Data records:
================================

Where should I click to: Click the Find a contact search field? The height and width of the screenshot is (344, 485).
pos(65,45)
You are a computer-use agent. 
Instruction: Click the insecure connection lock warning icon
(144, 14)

================================

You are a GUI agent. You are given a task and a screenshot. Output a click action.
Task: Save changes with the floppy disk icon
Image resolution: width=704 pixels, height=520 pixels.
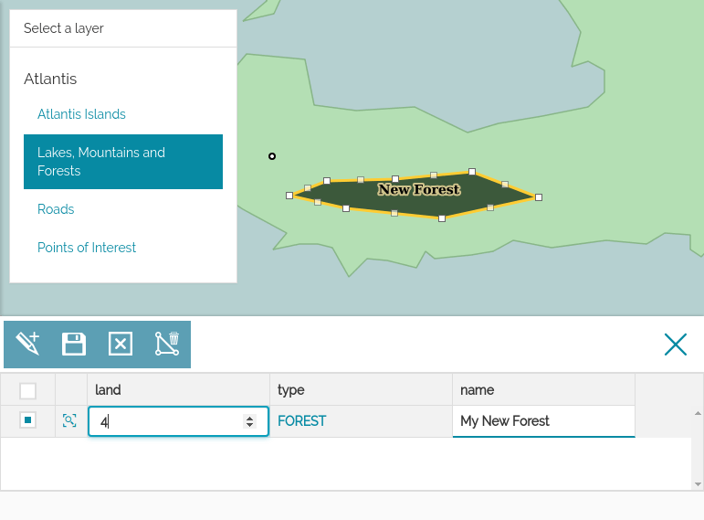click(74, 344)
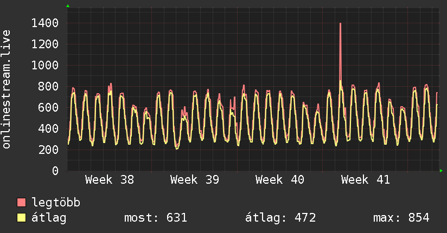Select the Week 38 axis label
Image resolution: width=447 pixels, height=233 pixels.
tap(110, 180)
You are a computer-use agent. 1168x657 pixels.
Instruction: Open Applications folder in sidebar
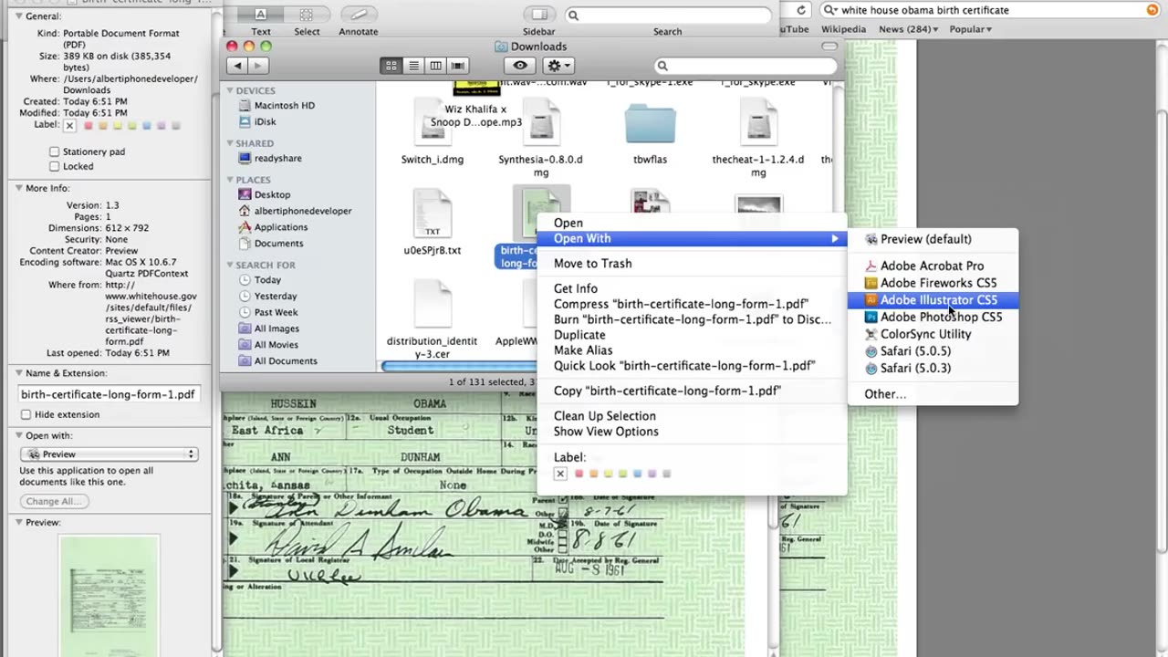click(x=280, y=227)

================================

Find out how many lines in the entries above hold "computer", then reply with that figure and nothing else.

2